Shock wave propagation in vibrofluidized granular materials

Shock wave formation and propagation in vertically vibrated quasi-two-dimensional granular materials are studied by digital high speed photography. Steep density and temperature wave fronts form at the bottom of the granular layer when the layer collides with vibrating plate. Then the fronts propagate upwards through the layer. The temperature front is always in the transition region between the upward and downward granular flows. The effects of driving parameters and particle number on the shock are also explored.

Figure 1

(a) Time-space profiles of packing fraction ${\nu }_r$ from $j=1$ to 20. Solid circles represent peak-value points of density at each strip, dashed line is the polynomial fitting of peak values with time. $fk\Delta t=0$ corresponds to the time when the plate reaches its minimum height; (b) background packing fraction ${\nu }_b$ versus height $j$. Parameters are $f=15\mathrm{Hz}$, $\Gamma =5$, and $N=150$. The height of peak-value point at each strip is set at 90% of total height of that strip.

Figure 2

Two dimensional background velocity field (left column), Mach number $\mathit{Ma}$ (asterisk), and scaled temperature (open circle) (right column) as a function of height (right) at four different times. At time $fk\Delta t=0.5$ the plate is at its highest position. Parameters here are the same as those in Fig. 1.

Figure 3

The peak value of Mach number and the normalized shock width $W_s∕\zeta$ as a function of time.

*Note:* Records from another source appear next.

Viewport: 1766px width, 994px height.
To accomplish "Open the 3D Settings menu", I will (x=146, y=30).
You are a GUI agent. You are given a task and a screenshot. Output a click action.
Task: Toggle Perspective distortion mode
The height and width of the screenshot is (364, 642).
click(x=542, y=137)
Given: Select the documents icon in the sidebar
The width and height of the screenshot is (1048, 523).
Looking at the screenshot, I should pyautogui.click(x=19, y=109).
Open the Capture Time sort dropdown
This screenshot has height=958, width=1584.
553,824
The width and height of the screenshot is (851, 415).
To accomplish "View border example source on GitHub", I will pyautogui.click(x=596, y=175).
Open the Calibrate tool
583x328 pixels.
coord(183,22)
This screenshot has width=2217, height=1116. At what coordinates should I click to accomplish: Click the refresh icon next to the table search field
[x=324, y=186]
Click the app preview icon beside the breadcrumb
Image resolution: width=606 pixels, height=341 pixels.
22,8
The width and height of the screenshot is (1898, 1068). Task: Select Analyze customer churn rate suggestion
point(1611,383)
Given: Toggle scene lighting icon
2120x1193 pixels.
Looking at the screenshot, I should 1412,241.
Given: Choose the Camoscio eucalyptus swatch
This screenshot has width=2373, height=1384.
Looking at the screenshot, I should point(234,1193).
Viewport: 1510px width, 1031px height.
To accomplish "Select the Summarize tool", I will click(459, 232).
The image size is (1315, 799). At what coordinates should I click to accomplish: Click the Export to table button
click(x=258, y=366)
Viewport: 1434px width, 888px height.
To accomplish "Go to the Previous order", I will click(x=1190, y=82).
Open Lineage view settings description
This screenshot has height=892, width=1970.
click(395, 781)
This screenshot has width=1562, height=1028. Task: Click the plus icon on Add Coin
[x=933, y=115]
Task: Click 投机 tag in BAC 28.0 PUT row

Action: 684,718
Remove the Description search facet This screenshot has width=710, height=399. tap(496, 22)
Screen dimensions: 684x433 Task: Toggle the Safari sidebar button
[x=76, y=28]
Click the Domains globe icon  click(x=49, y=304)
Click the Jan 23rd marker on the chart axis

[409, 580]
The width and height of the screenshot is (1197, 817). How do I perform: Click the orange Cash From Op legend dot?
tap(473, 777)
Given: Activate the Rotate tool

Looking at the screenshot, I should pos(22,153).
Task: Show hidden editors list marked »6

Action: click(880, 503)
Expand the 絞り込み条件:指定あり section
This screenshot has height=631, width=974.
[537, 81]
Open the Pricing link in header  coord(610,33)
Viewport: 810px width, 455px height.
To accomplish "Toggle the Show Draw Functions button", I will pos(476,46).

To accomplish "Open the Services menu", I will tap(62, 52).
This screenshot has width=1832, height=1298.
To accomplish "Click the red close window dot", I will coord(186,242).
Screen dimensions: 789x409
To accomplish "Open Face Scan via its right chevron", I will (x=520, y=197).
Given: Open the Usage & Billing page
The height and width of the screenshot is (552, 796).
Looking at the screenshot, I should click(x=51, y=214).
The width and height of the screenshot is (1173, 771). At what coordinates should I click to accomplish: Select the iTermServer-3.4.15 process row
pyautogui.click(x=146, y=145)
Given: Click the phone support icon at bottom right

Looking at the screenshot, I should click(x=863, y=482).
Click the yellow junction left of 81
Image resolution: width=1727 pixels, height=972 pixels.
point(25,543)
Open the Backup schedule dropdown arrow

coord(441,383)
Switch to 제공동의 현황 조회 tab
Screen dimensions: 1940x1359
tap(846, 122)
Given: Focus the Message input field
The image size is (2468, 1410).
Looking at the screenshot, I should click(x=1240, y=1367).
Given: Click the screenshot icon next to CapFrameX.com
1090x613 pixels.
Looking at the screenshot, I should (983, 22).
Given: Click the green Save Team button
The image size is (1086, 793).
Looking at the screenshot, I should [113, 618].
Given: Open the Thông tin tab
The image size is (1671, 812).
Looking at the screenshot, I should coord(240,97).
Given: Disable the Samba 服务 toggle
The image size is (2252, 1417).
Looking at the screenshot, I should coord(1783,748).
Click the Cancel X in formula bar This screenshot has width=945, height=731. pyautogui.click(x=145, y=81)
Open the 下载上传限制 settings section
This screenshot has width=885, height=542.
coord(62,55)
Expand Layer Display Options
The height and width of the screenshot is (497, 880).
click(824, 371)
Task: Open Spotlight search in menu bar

The mean free path of particles is $\zeta (j,k)=\sqrt{\pi ∕8}∕\left[n(j,k)\pi d^2\right]$, where $n(j,k)=\nu (j,k)∕V_p$ is the number density. The shock begins to form at $fk\Delta t=0.1$ and disappear at $fk\Delta t=0.5$. Shock width $W_s∕\zeta$ reaches its maximum value 16.8 at $fk\Delta t=0.34$. Parameters here are the same as those in Fig. 1.

Figure 4

(Color online) Shock location as a function of time with different $\Gamma$ (a) and $N$ (b). Shock speed as functions of $\Gamma$ and $N$ are shown separately in the insets of (a) and (b). $f$ and $N$ are fixed at $20\mathrm{Hz}$ and 150 in (a) and $f$ and $\Gamma$ are fixed at $20\mathrm{Hz}$ and 8 in (b). Solid line represents the vibration of the plate.